**Problem**
Starting at the line that contains "Where should I click to: Move", write out every line through the last one in the records below, word for word. Leave out any pictures.

(Entries taken from a collection)
————

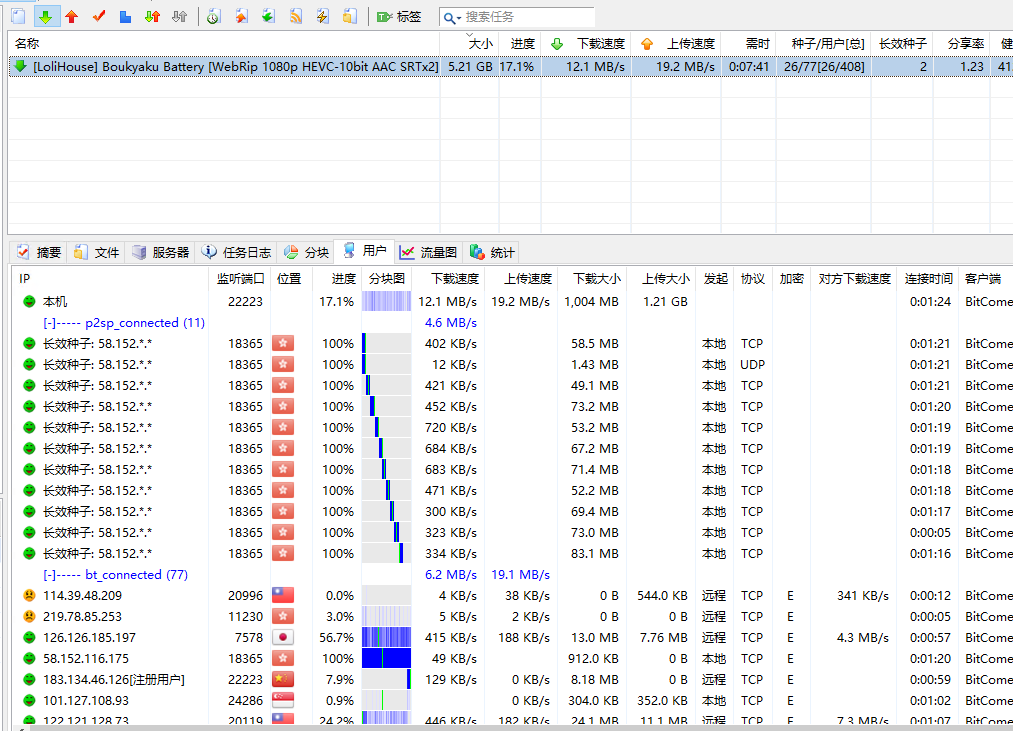Click the red checkmark completed-tasks icon
Viewport: 1013px width, 731px height.
click(98, 17)
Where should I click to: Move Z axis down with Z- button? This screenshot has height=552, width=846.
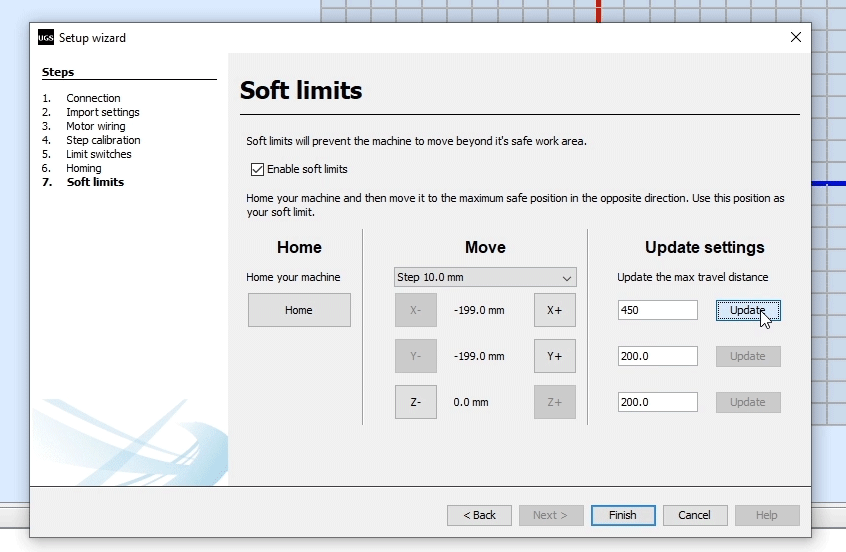coord(416,402)
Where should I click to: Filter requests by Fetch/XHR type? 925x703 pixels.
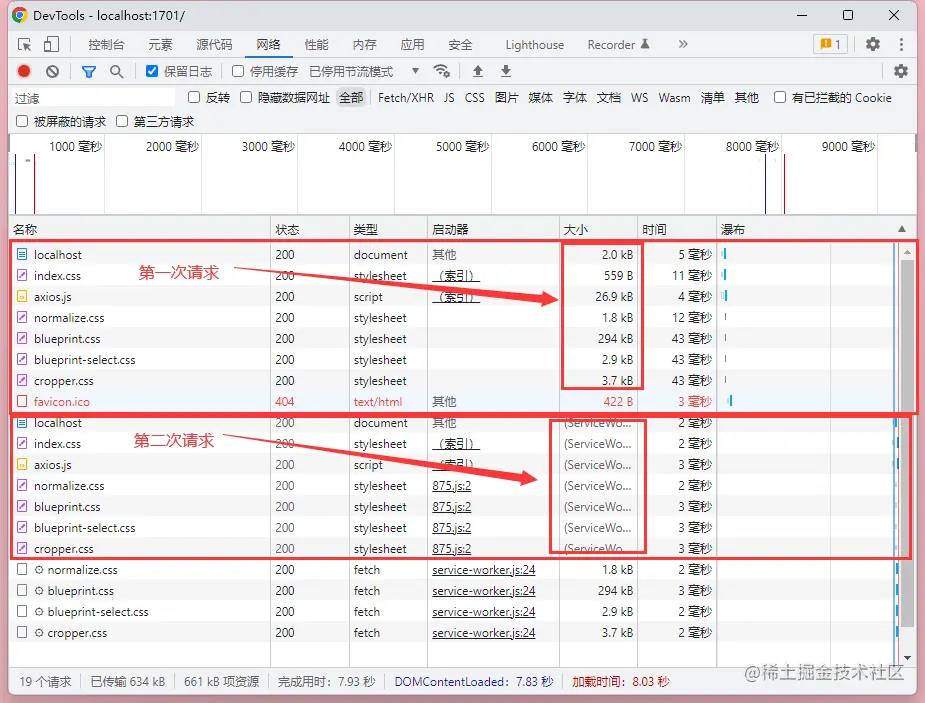click(x=406, y=97)
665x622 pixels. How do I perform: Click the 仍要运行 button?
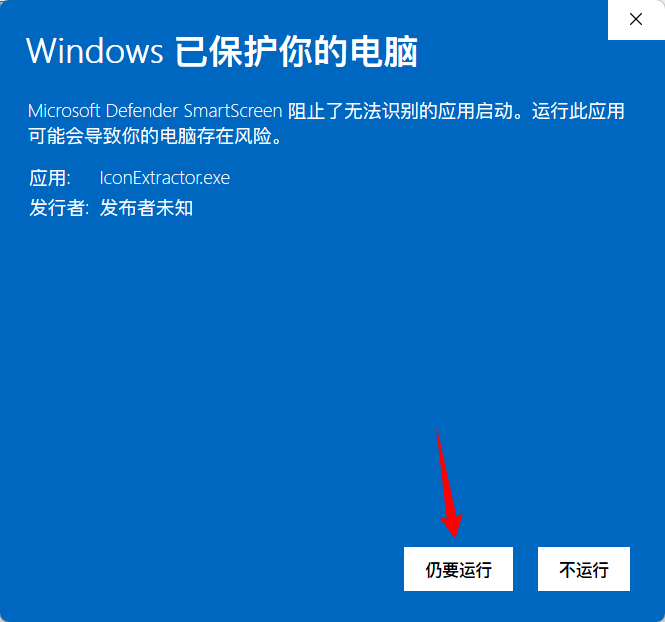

————

**Response to this exercise**
Where should I click to: Move Z axis down with Z- button? This screenshot has height=552, width=846.
coord(416,402)
Where should I click to: Filter requests by Fetch/XHR type? 925x703 pixels.
click(x=406, y=97)
665x622 pixels. How do I perform: Click the 仍要运行 button?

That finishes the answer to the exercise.